Someone who didn’t care what you thought about them could very well have these qualities. But is the other extreme any different?

Caring What People Think

Now imagine a person who cared what others thought about them to the maximum degree. Other people’s opinions defined how they thought and acted. What would they be like?

  • Needy
  • Anxious
  • Timid in voice and action
  • Wouldn’t care what you had to say
  • Would use you for their own gain

When you care deeply about what others think, you need something from the people around you: Approval. When you live for approval, you’ll do whatever it takes to get it.

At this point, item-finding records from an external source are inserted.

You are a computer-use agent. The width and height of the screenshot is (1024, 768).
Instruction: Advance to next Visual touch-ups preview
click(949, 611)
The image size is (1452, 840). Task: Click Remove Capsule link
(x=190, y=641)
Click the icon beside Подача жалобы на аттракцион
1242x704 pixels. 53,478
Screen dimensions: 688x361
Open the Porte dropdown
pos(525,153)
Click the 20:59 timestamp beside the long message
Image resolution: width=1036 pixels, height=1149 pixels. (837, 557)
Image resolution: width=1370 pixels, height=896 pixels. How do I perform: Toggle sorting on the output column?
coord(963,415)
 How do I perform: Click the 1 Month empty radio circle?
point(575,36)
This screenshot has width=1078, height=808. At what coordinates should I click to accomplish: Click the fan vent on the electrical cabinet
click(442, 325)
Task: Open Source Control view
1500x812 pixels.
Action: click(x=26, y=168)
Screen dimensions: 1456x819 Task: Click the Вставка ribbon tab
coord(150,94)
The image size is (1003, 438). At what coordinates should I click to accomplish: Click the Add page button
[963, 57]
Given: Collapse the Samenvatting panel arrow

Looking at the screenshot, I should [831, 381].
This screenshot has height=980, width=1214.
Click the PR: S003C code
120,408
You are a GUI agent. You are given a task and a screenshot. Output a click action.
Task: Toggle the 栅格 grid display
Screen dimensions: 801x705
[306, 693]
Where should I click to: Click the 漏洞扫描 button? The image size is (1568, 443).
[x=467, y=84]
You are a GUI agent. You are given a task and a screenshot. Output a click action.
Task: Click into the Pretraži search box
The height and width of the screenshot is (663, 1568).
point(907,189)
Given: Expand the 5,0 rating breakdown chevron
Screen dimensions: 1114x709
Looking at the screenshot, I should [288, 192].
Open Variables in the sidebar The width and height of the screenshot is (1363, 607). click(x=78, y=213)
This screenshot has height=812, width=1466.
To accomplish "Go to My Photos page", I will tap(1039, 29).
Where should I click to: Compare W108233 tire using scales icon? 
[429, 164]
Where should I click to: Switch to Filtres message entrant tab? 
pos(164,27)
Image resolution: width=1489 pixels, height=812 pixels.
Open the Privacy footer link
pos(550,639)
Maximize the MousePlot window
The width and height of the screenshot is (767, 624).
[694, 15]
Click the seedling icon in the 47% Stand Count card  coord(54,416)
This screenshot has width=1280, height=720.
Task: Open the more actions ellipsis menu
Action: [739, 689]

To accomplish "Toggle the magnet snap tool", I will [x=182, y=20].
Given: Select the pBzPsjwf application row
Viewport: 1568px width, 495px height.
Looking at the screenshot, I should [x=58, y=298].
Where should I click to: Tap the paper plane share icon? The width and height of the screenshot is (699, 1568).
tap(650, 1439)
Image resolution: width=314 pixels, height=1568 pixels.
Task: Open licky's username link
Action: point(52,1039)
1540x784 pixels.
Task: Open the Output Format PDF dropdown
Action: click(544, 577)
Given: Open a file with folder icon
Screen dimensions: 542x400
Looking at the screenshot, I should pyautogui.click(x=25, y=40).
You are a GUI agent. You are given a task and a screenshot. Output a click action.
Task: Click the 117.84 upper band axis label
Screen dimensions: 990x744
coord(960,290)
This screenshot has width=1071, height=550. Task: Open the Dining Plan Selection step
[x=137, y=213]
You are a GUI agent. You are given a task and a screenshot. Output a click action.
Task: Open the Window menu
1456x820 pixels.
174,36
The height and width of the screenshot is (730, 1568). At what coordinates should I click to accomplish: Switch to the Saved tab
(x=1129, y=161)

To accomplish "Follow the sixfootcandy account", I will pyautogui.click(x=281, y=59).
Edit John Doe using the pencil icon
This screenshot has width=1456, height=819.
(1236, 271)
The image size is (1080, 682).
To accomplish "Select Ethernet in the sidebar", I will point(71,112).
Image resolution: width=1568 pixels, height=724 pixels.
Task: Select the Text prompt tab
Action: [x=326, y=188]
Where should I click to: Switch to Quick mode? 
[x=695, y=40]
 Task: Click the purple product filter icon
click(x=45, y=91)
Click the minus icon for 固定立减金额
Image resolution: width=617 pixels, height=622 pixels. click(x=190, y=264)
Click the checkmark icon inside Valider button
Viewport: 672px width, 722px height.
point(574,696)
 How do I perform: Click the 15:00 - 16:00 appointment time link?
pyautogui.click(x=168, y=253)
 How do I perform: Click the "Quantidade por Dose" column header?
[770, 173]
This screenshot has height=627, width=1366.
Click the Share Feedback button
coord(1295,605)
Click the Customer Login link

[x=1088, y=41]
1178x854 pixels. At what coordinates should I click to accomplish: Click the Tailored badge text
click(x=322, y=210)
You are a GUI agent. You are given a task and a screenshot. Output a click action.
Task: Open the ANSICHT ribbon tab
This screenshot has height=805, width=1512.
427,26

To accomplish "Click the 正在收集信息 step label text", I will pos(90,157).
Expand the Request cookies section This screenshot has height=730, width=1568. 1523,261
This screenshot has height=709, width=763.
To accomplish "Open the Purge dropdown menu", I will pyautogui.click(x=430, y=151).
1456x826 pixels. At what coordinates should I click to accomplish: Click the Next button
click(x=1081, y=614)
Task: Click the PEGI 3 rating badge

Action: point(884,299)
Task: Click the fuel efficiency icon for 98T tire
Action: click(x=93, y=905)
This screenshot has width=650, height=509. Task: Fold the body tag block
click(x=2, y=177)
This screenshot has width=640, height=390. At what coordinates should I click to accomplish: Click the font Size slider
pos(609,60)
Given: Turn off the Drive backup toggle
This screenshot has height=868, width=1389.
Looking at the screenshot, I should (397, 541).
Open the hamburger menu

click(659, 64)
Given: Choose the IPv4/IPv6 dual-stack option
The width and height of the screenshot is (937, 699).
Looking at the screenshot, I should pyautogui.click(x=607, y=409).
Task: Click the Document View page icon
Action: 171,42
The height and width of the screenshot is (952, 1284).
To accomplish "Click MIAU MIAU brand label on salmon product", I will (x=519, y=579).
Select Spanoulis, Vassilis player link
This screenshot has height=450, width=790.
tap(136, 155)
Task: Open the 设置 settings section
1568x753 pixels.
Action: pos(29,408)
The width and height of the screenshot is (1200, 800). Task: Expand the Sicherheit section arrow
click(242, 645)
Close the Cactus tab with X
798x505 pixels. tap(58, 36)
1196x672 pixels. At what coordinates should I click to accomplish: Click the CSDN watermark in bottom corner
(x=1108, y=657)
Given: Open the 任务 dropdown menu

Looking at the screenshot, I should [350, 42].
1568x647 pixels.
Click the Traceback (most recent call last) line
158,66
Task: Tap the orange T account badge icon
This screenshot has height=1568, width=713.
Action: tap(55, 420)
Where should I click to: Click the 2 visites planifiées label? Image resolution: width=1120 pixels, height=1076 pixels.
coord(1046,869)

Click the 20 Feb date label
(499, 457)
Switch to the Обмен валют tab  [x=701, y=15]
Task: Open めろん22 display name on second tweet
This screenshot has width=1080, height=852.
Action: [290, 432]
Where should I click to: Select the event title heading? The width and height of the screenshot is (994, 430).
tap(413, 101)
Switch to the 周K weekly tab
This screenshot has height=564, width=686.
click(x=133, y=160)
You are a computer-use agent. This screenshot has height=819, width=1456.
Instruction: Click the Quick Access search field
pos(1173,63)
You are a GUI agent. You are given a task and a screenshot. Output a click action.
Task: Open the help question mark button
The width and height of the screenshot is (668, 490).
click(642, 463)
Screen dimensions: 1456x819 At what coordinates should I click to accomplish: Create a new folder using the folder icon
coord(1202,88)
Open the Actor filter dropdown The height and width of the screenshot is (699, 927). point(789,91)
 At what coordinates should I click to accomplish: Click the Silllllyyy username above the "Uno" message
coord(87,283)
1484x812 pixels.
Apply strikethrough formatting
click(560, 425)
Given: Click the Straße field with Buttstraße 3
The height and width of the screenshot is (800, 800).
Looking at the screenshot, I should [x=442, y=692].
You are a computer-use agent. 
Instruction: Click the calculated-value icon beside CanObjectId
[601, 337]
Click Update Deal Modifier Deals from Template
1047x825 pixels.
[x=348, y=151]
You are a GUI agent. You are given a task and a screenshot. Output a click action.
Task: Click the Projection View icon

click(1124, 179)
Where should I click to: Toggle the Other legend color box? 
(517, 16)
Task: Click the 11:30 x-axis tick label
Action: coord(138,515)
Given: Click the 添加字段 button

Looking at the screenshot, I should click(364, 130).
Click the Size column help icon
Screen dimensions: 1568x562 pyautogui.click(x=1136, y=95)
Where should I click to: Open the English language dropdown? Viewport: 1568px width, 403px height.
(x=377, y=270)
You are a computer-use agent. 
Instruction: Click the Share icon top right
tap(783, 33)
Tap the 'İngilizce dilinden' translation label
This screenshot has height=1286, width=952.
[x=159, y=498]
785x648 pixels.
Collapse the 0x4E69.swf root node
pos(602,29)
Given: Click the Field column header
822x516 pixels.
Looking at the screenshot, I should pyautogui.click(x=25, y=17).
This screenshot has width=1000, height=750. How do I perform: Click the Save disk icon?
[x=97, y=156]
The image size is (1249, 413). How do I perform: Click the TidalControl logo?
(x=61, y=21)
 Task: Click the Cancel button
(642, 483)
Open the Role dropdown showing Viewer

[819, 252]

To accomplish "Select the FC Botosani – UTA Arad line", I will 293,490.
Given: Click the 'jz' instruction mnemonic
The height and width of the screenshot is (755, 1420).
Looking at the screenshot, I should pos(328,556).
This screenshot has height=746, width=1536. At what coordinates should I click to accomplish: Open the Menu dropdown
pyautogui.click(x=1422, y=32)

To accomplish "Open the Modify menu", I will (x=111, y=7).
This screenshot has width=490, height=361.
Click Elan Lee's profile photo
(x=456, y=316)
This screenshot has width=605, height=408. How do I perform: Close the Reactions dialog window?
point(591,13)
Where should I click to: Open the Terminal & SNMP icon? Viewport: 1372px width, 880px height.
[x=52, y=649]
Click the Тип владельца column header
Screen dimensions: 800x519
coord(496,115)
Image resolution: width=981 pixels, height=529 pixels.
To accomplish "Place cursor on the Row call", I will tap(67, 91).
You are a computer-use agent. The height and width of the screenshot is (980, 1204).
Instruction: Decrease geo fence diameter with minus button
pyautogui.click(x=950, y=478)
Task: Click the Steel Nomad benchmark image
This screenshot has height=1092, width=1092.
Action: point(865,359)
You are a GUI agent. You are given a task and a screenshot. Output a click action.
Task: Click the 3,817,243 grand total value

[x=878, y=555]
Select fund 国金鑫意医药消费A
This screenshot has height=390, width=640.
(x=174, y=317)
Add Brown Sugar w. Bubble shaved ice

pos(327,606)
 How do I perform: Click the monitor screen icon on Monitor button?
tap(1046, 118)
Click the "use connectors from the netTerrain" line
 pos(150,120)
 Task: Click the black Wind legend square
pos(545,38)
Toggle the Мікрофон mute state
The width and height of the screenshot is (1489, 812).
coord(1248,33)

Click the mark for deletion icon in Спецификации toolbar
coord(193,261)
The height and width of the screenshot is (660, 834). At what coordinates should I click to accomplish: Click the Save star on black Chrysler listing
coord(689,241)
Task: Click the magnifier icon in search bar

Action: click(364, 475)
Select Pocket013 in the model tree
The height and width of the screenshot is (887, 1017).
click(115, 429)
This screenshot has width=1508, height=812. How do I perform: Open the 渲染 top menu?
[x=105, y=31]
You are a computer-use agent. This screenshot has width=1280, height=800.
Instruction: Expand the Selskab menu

Being a Weak Person Does Not Make You a Good Person

An insecure person will treat their social interactions like a game of winning and maintaining approval.

They don’t care about other people’s lives or hobbies or problems. They just need people to like them. As a result, everything an insecure person does becomes a song and dance to be pleasing, presentable, and “good.”

Naturally, this turns people off. Needing someone else’s approval is the opposite is self-respect, and it’s easy for others to pick up when you lack self-respect.

If you can’t say no, state your honest opinion, or act in any way that is authentic to you, others will assume that it’s ok to push you around. Why would they not? It’s not like you’re going to do anything about it.

An insecure person can’t healthily express their needs because they feel it will upset others. So, they try to get their needs met through creepy and dishonest means.

For example, they will hide their feelings from someone they are romantically interested in while being excessively nice to them. At its worst, they will feel like their niceness makes them entitled to that person's love.

An insecure person believes they are good for always being so agreeable, but they don’t realize how profoundly selfish they are with their subtle manipulations and hidden social contracts.

The Subtle Difference

The problem here is self-worth, and where a person derives their worth.

An insecure person craves approval because their damaged self-esteem prevents them from giving it to themselves. They’ve placed their well of self-worth inside others, and they need to drink from that well to survive.

A secure person can successfully derive their self-worth from their actions, their conduct, and their character. They live with a sense of honesty about who they are, what they’re capable of, and what they deserve.

Not caring what others think means that other people don’t get the final say in your self-worth.

How to Not Care and Be a Good Person

A person who is secure in themselves has something to give. They go into social interactions from a place of curiosity. They aren’t looking for your approval. They are looking for who you are. They are looking to share themselves and connect.

Compliments and validation still feel good to them, but they don’t need approval to survive. They understand that other people are valid and worthy of respect because they know themselves to be valid and worthy of respect.

A supremely confident person “doesn’t care what people think” in the most empowering possible way. It does not mean they:

  • Dress poorly — They dress according to what makes them feel good.
  • Will ignore others’ opinions — They can be willing to discuss anything.
  • Will ignore others’ needs — They care just as deeply as anyone else, and in a more meaningful way than an insecure person can.
  • Can’t take criticism — They will give constructive criticism honest consideration.

Authenticity is where the strongest connections are born, and it’s what secure individuals strive for. An insecure person can never be fully authentic because they’ve made it their job to be a social chameleon. It’s the only thing that feels safe.

Becoming Authentic

It’s natural to care what other people think, so creating a mindset of not caring takes time. It’s a matter of cultivating your self-esteem.

You can’t reach Kanye levels of self-esteem overnight, but you can work toward authenticity while still being a good person. According to Nathaniel Branden:

“Self-esteem is the disposition to experience oneself as being competent to cope with the basic challenges of life and of being worthy of happiness.”

That’s all it is. High self-esteem does not equal selfishness. Selfishness comes from a place of lack; from having to lie and coerce other people into thinking what you want them to think about you.

An authentic person has a realistic grasp of themselves, and they don’t need other people to tell them they are worthy.

So no, you shouldn’t care what people think. But you should care how people feel. That’s the difference.